Тайный шифр художника - Рой Олег (бесплатные книги полный формат .txt) 📗
Не просто мертв – изувечен. Но, что странно, не до неузнаваемости. Как будто убийца специально заботился о том, чтобы жертву опознали. И с телом Мамазяна обошлись так же. Хотя там, конечно, вопрос опознания не стоял. Но если не для затруднения опознания, зачем уродовать тела? И кому это вообще могло понадобиться? Первой, конечно же, приходила в голову мысль об Угрюмом, который разыскал с моей помощью своих сокамерников и теперь расправляется с ними, возможно, за что-то мстит… Да, Угрюмый действительно из тех, кто годами может вынашивать планы мести и ни за что от них не откажется. Но подобное объяснение не вяжется с его отношением к Деду Мазаю, которого он, как я был уверен, и безгранично уважал, и даже любил. Хотя… А что, если все это было враньем, спектаклем для единственного зрителя в моем лице? Может, Угрюмый – гениальный актер, а я – доверчивый лох? И он сам, по своим каналам, как-то вышел на Мазая, убил, надругался над телом, а потом на голубом глазу пришел ко мне с полным списком, чтобы найти остальных, кого он еще не разыскал? А получив от меня информацию, продолжил расправляться по списку… Так, а когда убили господина Шевченко?

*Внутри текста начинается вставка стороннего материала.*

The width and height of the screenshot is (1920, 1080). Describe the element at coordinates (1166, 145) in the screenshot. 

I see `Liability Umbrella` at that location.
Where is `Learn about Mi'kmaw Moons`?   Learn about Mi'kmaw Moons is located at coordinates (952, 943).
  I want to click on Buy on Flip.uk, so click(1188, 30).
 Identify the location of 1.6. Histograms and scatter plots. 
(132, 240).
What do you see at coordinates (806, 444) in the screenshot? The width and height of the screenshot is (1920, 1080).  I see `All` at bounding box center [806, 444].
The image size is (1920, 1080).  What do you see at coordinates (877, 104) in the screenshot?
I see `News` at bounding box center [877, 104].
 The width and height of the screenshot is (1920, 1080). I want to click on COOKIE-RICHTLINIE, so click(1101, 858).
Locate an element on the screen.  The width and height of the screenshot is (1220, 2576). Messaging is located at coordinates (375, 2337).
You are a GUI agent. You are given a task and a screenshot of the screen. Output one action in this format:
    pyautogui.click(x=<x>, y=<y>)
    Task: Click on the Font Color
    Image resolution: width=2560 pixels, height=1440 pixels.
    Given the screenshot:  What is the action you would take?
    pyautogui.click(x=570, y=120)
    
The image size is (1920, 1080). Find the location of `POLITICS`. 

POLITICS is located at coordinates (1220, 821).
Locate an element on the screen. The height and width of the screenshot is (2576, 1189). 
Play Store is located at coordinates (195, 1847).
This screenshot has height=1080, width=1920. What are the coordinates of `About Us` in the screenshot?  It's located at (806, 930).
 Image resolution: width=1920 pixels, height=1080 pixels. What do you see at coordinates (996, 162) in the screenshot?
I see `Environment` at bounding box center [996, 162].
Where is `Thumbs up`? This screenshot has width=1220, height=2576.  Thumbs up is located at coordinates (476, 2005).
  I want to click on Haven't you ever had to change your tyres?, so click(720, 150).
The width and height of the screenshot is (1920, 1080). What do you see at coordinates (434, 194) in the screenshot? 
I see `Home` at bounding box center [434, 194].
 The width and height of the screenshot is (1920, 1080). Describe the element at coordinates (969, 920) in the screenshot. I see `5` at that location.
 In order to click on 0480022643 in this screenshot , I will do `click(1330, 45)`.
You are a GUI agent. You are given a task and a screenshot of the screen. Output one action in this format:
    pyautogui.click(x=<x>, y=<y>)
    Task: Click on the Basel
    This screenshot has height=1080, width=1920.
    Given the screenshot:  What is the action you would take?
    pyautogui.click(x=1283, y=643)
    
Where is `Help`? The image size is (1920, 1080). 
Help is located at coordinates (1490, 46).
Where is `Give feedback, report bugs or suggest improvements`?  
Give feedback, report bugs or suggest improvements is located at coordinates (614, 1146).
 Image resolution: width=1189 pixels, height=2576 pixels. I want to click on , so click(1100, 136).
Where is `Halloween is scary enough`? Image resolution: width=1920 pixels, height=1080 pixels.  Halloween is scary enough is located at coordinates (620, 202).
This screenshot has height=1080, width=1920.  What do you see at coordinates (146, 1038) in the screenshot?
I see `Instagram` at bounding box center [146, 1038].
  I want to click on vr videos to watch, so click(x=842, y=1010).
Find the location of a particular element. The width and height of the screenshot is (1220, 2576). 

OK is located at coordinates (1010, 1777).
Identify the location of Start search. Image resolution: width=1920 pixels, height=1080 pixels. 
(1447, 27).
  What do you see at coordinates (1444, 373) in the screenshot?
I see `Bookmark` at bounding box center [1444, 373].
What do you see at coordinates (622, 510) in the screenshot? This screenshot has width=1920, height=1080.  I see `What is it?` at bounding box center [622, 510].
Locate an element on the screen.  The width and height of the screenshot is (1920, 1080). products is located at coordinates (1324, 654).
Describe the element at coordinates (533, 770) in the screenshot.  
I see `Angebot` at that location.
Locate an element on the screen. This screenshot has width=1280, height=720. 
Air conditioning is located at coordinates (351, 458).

Я взглянул на дату в газетной статье. Все произошло восьмого апреля. Восьмого, а Угрюмый отдал мне список девятого. Девятого, когда ни Мазая, ни Шевченко уже не было в живых. Как и еще одного из «великолепной семерки», Байбута, которого пристрелили полгода назад. И даже если, предположим, там обошлось без Угрюмого и он о Байбуте ничего не знал, все равно список из пяти имен был бы короче – а значит, и дешевле. С какой стати Угрюмому так мне переплачивать?
Зазвонил телефон, отец снял трубку и крикнул:
– Сынок, это тебя!
Я подошел к аппарату в своей комнате, у нас их было два еще с советских времен – один у меня, другой на кухне.
– Алло!
– Здорово, Грек! – услышал я знакомый голос. Правду говорят – помяни черта, он сразу появится. Мне опять внезапно вспомнилось предсказание цыганки.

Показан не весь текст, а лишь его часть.